14. GENERAL PROVISIONS:
- This Agreement shall be interpreted and construed in accordance with the laws of the State of Kansas.
- USE OF THE PRODUCT IS PROHIBITED IN ANY JURISDICTION WHICH DOES NOT GIVE EFFECT TO THE TERMS OF THIS AGREEMENT.
- LICENSOR agrees that this Agreement, and each part of it, is confidential and shall not be disclosed to third parties, but LICENSOR may identify the title of and the parties to this Agreement, and the term of this Agreement.
- YOU agree that no joint venture, partnership, employment, consulting or agency relationship exists between YOU and LICENSOR as a result of this Agreement or YOUR use of the Product.
- This Agreement is the entire agreement between YOU and LICENSOR relating to this subject matter.
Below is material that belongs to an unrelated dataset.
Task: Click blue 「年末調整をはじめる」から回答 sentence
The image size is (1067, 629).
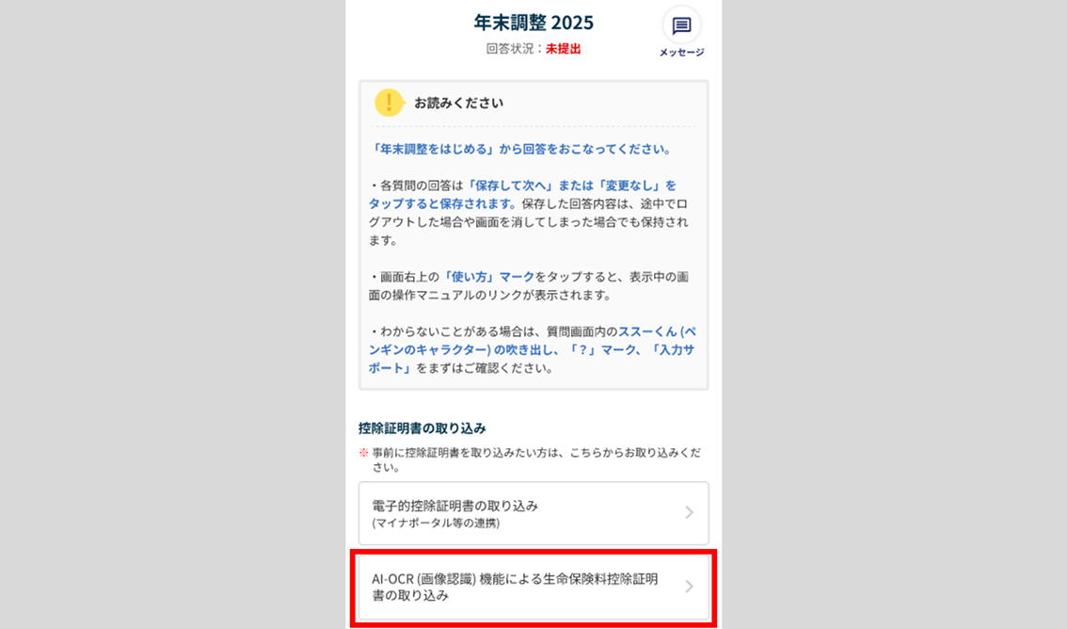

YOU will not contest the validity of this Agreement merely because it is in electronic form.
- The LICENSOR retains the right to modify this agreement at any time. No modification of this Agreement will be binding, unless in writing and accepted by YOU.
- The provisions of this Agreement are severable in that if any provision in this Agreement is determined to be invalid or unenforceable under any controlling body of law, that will not affect the validity or enforceability of the remaining provisions of this Agreement.
- The failure or forbearance by LICENSOR to enforce any right or claim against YOU shall not be deemed to be a waiver by LICENSOR of a claim or right of claim hereunder. The waiver by LICENSOR of a breach hereof shall not operate or be construed as a waiver of any subsequent breaches of the same or any other provision.
- YOU should print out or download a copy of this Agreement (including the Download Summary screen) and retain it for YOUR records.
- YOU consent to the use of the English language in this Agreement and all documents or notices relating to this Agreement.
- YOU may not assign this Agreement. LICENSOR, acting in its sole discretion, may assign this Agreement without notice to YOU.